Tolaga Bay was named by Lt. James Cook in 1769. Described as "an obvious corruption of a Maori name", the exact derivation of the name is unclear. It may have been a misunderstanding of "teraki" or "tarakaka", referring to the local south-westerly wind rather than the place. The original Māori name is Uawa Nui A Ruamatua (shortened to Uawa), and some local residents now refer to the area as Hauiti, and themselves as Hauitians from the local hapū Te Aitanga-a-Hauiti.

At the time of Cook's visit, according to Anne Salmond, here "a famous school of learning (Known as Te Rawheoro) that specialised in tribal lore and carving was sited..." Tupaia, the Raiatean navigator accompanying Cook since Tahiti, met with the tohunga, priest, of this whare wananga. Tupaia exchanged news of the "Māori island homelands, known to Māori as 'Rangiatea' (Ra'iatea), 'Hawaiki' (Havai'i, the ancient name for Rai'iatea), and 'Tawhiti' (Tahiti)." The Māori viewed Tupaia as a tohunga, and many children born during his visit bore his name. Additionally, Tupaia made a sketch within the rock shelter of Opoutama ('Cook's Cove' or 'Tupaia's Cave'), according to Joel Polack.

In the 1830s there was a thriving flax trade involving early European traders like Barnet Burns. By 1998, the wharf had deteriorated and was in danger of being closed. In response, the Tolaga Bay Save the Wharf Trust raised funds and gained technical help to restore it. The wharf has now been re-opened and the refurbishment project finished in May 2013.

==Marae==

Two marae are located south of the main township:
- Te Rawheoro Marae and Te Rawheoro meeting house is a meeting place of the Ngāti Porou hapū of Ngāti Patu Whare, Te Aitanga a Hauiti and Ngāti Wakarara.
- Hauiti Marae and Ruakapanga meeting house is a meeting place of the Ngāti Porou hapū of Ngāi Tutekohi, Ngāti Kahukuranui and Te Aitanga a Hauiti.

(Entries drawn from a collection)
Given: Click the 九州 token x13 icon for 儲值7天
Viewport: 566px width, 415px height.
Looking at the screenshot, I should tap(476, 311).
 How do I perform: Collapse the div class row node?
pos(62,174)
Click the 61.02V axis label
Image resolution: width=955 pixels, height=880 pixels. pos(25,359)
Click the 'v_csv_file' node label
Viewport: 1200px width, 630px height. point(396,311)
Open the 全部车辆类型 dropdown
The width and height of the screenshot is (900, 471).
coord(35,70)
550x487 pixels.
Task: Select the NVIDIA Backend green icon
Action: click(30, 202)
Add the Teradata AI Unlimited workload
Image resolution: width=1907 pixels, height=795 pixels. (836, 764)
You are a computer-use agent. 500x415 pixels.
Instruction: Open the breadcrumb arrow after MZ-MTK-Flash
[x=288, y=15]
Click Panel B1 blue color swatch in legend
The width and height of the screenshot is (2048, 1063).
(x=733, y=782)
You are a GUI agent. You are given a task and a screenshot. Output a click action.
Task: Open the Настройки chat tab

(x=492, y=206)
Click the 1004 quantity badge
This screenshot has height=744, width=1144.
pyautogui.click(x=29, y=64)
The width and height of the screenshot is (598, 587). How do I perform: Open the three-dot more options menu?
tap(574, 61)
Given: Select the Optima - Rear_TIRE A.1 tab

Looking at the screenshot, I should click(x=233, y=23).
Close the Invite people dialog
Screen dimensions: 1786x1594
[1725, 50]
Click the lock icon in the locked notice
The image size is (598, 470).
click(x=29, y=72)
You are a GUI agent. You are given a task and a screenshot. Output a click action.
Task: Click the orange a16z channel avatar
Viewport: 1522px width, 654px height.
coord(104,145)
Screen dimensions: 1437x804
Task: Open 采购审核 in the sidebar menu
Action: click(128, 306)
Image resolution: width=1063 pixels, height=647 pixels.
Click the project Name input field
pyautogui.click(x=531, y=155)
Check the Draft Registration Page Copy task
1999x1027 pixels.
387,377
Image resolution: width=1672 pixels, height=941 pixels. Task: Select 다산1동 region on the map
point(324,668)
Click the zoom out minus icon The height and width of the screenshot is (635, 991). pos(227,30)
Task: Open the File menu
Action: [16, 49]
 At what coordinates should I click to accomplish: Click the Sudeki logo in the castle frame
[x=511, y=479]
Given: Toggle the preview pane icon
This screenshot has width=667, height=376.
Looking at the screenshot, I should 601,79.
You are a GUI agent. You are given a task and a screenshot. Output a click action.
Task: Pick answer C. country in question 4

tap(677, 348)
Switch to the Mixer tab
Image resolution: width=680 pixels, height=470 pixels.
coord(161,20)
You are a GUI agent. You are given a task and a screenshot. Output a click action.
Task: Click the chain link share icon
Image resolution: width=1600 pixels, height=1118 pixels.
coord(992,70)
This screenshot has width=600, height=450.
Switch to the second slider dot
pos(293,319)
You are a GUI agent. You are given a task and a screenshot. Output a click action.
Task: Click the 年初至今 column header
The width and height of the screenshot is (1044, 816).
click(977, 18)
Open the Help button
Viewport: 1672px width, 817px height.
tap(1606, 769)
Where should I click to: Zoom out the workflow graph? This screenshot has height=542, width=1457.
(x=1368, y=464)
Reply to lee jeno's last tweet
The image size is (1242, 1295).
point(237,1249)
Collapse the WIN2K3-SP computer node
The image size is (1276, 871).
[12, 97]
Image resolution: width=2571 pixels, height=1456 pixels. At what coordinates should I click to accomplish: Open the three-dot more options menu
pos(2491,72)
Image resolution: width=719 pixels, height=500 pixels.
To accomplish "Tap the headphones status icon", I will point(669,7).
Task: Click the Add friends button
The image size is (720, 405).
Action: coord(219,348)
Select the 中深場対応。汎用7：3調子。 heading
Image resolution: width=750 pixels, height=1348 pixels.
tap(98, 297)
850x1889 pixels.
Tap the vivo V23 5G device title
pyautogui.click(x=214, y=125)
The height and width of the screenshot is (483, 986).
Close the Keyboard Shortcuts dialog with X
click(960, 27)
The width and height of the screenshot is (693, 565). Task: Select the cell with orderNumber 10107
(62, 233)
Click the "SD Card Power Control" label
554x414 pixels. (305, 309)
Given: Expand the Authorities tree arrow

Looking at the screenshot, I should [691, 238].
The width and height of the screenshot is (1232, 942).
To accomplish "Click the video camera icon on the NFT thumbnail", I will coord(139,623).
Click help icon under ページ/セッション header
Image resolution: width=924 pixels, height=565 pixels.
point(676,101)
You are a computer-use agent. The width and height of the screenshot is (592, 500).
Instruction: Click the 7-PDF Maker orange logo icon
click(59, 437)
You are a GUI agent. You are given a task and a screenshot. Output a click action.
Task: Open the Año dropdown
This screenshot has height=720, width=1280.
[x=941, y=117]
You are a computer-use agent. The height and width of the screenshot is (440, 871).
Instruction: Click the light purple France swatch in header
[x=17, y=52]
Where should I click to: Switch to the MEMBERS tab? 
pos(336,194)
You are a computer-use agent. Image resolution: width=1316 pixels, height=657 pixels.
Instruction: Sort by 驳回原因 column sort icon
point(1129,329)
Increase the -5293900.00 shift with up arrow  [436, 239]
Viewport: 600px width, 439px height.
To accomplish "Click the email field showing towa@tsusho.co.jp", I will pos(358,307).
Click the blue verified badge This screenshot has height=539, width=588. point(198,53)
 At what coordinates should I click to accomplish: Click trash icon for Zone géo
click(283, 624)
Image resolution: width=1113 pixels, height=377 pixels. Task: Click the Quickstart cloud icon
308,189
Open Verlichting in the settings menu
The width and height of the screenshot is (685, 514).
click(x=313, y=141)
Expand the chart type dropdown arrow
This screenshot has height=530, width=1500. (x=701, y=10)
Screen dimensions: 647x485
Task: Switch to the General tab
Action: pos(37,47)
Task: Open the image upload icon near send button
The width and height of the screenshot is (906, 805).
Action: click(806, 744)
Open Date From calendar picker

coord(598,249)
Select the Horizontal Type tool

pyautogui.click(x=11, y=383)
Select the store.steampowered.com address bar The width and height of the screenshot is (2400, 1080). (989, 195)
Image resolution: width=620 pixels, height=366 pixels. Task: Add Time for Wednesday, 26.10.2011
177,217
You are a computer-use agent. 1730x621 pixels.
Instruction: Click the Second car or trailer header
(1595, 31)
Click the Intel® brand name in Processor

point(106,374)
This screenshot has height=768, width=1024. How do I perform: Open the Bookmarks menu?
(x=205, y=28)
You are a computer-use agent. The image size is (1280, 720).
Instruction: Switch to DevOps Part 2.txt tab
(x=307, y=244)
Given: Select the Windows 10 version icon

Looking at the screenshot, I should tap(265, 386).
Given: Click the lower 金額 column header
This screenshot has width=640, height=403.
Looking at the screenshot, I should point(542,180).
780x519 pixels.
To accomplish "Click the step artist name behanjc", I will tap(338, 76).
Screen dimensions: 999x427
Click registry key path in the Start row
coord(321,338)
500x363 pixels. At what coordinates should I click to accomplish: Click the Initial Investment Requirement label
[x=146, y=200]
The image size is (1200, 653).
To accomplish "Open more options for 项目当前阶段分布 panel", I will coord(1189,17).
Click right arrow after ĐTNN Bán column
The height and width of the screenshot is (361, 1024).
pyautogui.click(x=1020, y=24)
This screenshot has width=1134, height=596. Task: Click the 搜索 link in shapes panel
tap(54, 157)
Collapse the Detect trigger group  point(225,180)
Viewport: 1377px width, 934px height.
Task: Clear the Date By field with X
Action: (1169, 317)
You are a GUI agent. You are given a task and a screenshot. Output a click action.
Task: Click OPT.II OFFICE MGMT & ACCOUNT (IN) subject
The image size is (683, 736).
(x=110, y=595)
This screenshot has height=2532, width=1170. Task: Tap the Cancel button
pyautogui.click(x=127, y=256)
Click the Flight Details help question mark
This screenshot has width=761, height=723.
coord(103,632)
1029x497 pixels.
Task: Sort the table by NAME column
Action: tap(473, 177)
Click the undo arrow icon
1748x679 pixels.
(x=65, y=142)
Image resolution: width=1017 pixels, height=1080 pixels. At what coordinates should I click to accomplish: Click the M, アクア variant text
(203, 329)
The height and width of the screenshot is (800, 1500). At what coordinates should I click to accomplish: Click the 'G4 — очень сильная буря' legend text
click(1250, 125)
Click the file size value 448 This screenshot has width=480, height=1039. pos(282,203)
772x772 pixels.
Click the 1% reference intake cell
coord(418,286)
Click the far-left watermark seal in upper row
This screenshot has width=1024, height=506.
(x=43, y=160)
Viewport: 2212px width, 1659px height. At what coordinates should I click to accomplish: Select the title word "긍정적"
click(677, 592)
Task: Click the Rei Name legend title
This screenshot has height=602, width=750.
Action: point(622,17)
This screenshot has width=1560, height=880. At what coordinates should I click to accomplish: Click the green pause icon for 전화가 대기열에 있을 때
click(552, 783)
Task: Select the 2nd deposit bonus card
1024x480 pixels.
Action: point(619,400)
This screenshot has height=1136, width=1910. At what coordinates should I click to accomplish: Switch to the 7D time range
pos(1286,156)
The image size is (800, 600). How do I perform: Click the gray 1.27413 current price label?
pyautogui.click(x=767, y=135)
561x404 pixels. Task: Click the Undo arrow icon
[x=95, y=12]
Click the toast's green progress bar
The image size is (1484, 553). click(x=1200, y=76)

» **WORK TASK 1**:
Answer these questions from the Tolaga Bay passage:
(a) Who named Tolaga Bay, and in what year?
(b) What is the original Māori name of the area?
(c) In what month and year was the wharf refurbishment project finished?
» **WORK TASK 2**: Carry on the Tolaga Bay passage from the point where it stops.
The records are separate material and have no connection to the Tolaga Bay passage.

» **RESPONSE BOX 1**:
(a) Lt. James Cook, in 1769.
(b) Uawa Nui A Ruamatua, shortened to Uawa.
(c) May 2013.

» **RESPONSE BOX 2**:
Three marae are located north of the main township:
- Puketawai Marae and Te Amowhiu meeting house is a meeting place of the Ngāti Porou hapū of Te Whānau a Te Rangipureora.
- Hinemaurea ki Mangatuna Marae and Hinemaurea meeting house is a meeting place of Ngāti Kahukuranui, a hapū of Te Aitanga-ā-Hauiti.
- Ōkurī Marae and meeting house is a meeting place of the Ngāti Porou hapū of Ngāti Ira and Ngāti Kahukuranui.

In October 2020, the Government committed $5,756,639 from the Provincial Growth Fund to upgrade 29 Ngāti Porou marae, including Te Rawheoro Marae, Hauiti Marae, Puketawai Marae and Hinemaurea ki Mangatuna Marae. The funding was expected to create 205 jobs.

==Education==
Tolaga Bay Area School is a Year 1–13 state area school with a roll of . A native school operated from 1883 to 1884 and again from 1884 to 1886. It was replaced by Tolaga Bay School in 1888, which became Tolaga Bay District High School and later Tolaga Bay Area School.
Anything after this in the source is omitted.